---- Stored data

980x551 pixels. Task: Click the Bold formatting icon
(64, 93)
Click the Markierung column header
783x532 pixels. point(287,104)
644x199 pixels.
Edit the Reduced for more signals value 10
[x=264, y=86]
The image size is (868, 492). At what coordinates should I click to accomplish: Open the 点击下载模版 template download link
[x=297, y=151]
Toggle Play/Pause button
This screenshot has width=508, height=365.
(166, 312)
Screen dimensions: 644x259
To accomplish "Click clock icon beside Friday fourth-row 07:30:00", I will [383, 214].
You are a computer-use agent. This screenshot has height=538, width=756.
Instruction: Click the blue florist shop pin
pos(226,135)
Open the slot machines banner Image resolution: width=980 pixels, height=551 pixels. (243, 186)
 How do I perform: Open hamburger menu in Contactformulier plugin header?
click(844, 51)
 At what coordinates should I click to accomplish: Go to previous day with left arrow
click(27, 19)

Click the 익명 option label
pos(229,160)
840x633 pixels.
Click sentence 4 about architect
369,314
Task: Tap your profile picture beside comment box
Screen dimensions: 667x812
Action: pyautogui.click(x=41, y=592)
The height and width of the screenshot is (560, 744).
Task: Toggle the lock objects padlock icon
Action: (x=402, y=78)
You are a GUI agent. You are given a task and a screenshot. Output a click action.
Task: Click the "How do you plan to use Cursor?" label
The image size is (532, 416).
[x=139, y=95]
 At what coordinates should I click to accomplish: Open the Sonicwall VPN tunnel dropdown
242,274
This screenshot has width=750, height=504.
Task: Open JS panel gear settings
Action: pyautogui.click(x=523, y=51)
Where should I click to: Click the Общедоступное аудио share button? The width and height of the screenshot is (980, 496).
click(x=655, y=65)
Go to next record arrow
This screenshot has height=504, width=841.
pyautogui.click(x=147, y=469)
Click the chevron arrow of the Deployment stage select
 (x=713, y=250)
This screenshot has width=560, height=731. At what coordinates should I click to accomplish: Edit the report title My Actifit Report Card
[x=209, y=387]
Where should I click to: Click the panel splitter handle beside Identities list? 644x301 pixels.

--------

Set down each line from the line containing "Click the chevron" through the final line of the data, exactly and with nothing added.

Click the chevron arrow of the Deployment stage select
 (x=713, y=250)
This screenshot has width=560, height=731. At what coordinates should I click to accomplish: Edit the report title My Actifit Report Card
[x=209, y=387]
Where should I click to: Click the panel splitter handle beside Identities list? 644x301 pixels.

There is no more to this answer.